**TASKS TO CARRY OUT:**
1. Return the stretch of the essay on consciousness and natural science from "I am definitely" through "appear to occur.", reproduced word for word.
2. Extend the essay on consciousness and natural science, picking up after its final sentence.

**TEXT PASSAGE:**
■ ■ ■ ■ ■ ■ ■
Why There Can’t Be a Natural Science of Consciousness.

Credit: Chris Gash

Cognitive neuroscientists and science-obsessed philosophers of mind frequently claim that they’re “going to unravel the mystery of consciousness” via natural science one of these days.[i]

But it just ain’t going to happen.

Andrew has many excellent students who care more about real philosophy than about getting bank-able grades.

One of them wrote to him recently to ask about his take on “the problem of consciousness,” and here’s how that reply went.

Just to repeat your question:

I am definitely a scientific minded person, so before this class I had a very physicalist mindset. Basically my question is how you can be so sure that consciousness cannot be described by science?

I think it’s important to start off by noting that nothing the phenomenologist or existentialist thinks (or that I think) conflicts with what natural science says.

However, natural scientists sometimes stray outside of the realm of science, or philosophers sometimes take natural science to be making claims outside of the realm of science, and this is when conflicts appear to occur.

Said a different way, natural science makes coherent, cogent claims within Domain Y, but sometimes natural scientists or science-obsessed philosophers think that natural science make coherent, cogent claims within Domain X (even though they’re wrong), but Domain X is the specific domain of philosophy, and therefore it is philosophers, as philosophers, and not natural scientists or even science-obsessed philosophers, who can coherently and cogently make claims and answer questions within Domain X.

In the same way that existentialists and phenomenologists, as such, shouldn’t be making claims about the atomic weight of specific elements, e.g., then existentialists and phenomenologists (and I) will say that natural scientists, as natural scientists, shouldn’t pretend to be making coherent, cogent claims about consciousness or freedom.

Here is the central argument for why natural science has nothing at all that’s coherent or cogent to say about consciousness or freedom:

  1. The phenomena of consciousness all include facts and/or properties of egocentrically-centered subjectivity, unique individuality, agentive intentionality, freedom, concreteness, and caring/desiring/passion.
  2. Natural science investigates all and only facts and/or properties that are strictly objective, universal, naturally mechanized, non-agentive, abstract, and affectless.
■ ■ ■ ■ ■ ■ ■
**DATA SHOWN:**
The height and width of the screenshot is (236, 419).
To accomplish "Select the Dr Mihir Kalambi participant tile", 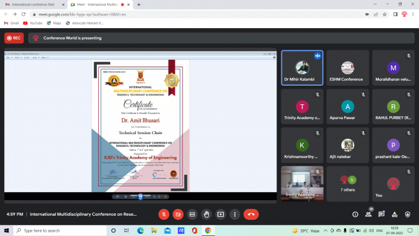I will click(x=302, y=68).
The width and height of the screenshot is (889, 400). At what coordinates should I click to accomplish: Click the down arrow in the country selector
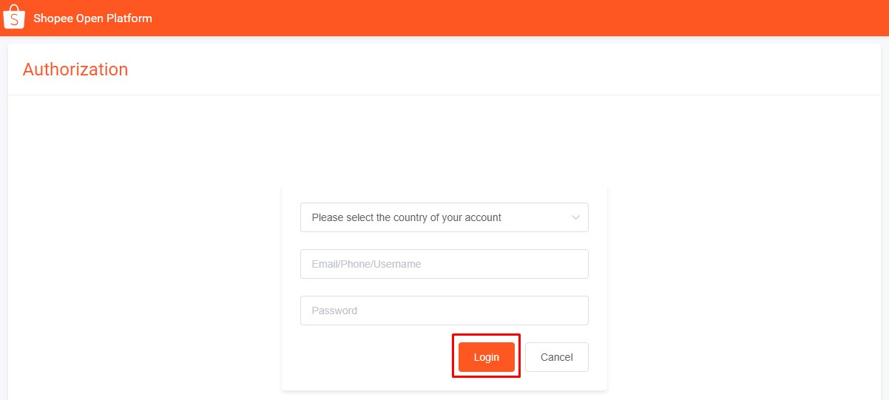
■ ■ ■ ■ ■ ■ ■
**SOLVED PROBLEMS:**
1.
I am definitely a scientific minded person, so before this class I had a very physicalist mindset. Basically my question is how you can be so sure that consciousness cannot be described by science?

I think it’s important to start off by noting that nothing the phenomenologist or existentialist thinks (or that I think) conflicts with what natural science says.

However, natural scientists sometimes stray outside of the realm of science, or philosophers sometimes take natural science to be making claims outside of the realm of science, and this is when conflicts appear to occur.

2.
  3. Egocentrically-centered subjectivity, unique individuality, agentive intentionality, freedom, concreteness, and caring/desire/passion are irreducible to what is strictly objective, universal, naturally mechanized, non-agentive, abstract, and affectless.
  4. If a way of investigating something investigates facts and/or properties X and facts and/or properties X are irreducible to facts and/or properties Y, then that latter way of investigating cannot be used to investigate or explain facts and/or properties X.

Therefore,

  • Natural science cannot be coherently or cogently used to investigate or explain the phenomena–i.e., the facts and/or properties–of consciousness or freedom.

The point isn’t that natural science is useless, so this doctrine isn’t in any way anti-science: on the contrary, it’s about recognizing the inherent limits of natural science, and also about rejecting the scientistic thesis that natural science (+/- formal science for that matter) has unlimited explanatory power and scope, even in principle.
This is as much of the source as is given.